A design exploration by Peter Zigich has been doing the rounds on tech blogs, exploring a possible future for the iPhone line. His aims were to improve on the iPhone 5, compete with cheap smartphones and also take on ‘phablets’—a very tall order. However, the ideas Zigich comes up with are often problematic.

His first thought is that the iPhone Home button takes up too much space, and so he repositions it on the side of the device. Presumably realising this causes problems for people who use their device with the hand that would cover the button, he then duplicates it on the other side of the device. From an ergonomic and usability perspective, this often-used button would become, at best, awkward in that position. Also, with Apple devices getting skinnier with each iteration, this design takes a discoverable, satisfyingly clickable, necessary button and makes it much smaller along with placing it in the realm of ‘secondary’ interaction. It’s no longer front-and-centre, but in a place where controls live that only occasionally need to be used. From an engineering perspective, you’re now also complicating matters with two identical buttons and also doubling the risk of failure through what was previously a single set of mechanical components. (On Twitter, @jseths also points out this would cause major problems regarding cases.)
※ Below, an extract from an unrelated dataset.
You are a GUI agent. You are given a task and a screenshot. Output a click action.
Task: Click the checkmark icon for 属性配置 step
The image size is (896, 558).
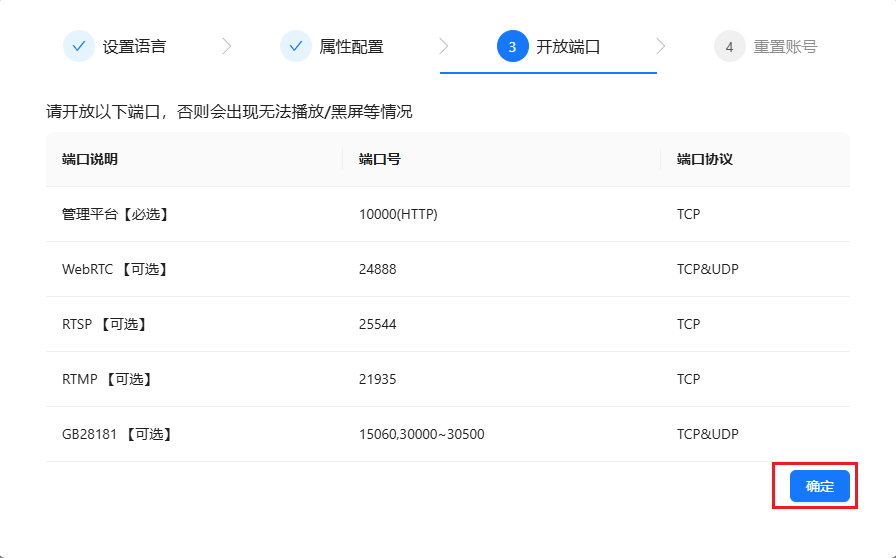[296, 46]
The sole benefit from this change is a larger display, because the space originally taken by the Home button is now freed up. Again, though, this feels wrong from an ergonomic standpoint. I recently wrote about not being convinced by the iPhone 5’s form factor, but turning the area currently occupied by the Home button into a space for very regular interaction would require some spectacular thumb gymnastics. Zigich also complicates matters with ideas such as adding functions that combine the multiple home buttons, such as:

double click left Home button then single click right Home button

On this blog, I still get plenty of traffic for instructions on using AirPlay with the BBC iPlayer app, due to the AirPlay button’s poor discoverability. The thought of double-clicking one button and then single-clicking another is clearly a non-starter.

Zigich then expands the line-up. Along with his revised iPhone 6 (more or less the iPhone 5 minus its home button), he adds the iPhone 6 Mini (an iPhone 6 with two rows of icons hacked off) and an iPhone 6 XL (an iPhone 6 with a display that could accommodate five icons across and seven down, plus the Dock). This looks like a wet dream for anyone who wants the iOS device ecosystem to mirror Android, but some kind of nightmare for developers, who’d suddenly be faced with dealing with more resolutions and screen ratios. From a manufacturing standpoint, this would also be tricky; and from a user perspective, you’d have issues relating to buyer’s doubt and also basic usability with the larger model.

That said, the iPhone 6 Mini has some interesting ideas. The screen Zigich has used is identical to the one in the iPhone 4, it’s very pocketable, and it looks useful for people with small hands. That said, the lack of the existing Home button would, as already noted, be an issue. (My hope for another iPhone in the line-up remains a retooling of the iPhone 4 form factor, for the most part.) The iPhone 6 XL, on the other hand, just looks ridiculous. Zigich calls it “perfect for one-handed use”, although neglects to add “for giants”, and it strikes me as something Apple wouldn’t bother with, unless Cook went nuts and decided to fight for a relatively niche market (say, people who want to do a modern recreation of Dom Joly’s cell phone sketch).

Zigich’s final suggestion is to amend iOS. He complains finding apps on iOS is getting complicated, with the average user having 100–150 apps on their device. I’d personally like to yell “citation needed” at this point, given that I imagine the majority of iPhone users have significantly fewer apps than that. What’s odder, though, is his concept that he says could solve this:

In a few easy clicks users can, narrow the search for the right app on ther phone (even if you have 1000 applications installed). I call this process “Distill”

Maybe I’m going mad, but I’m pretty sure Apple already called that ‘Spotlight’.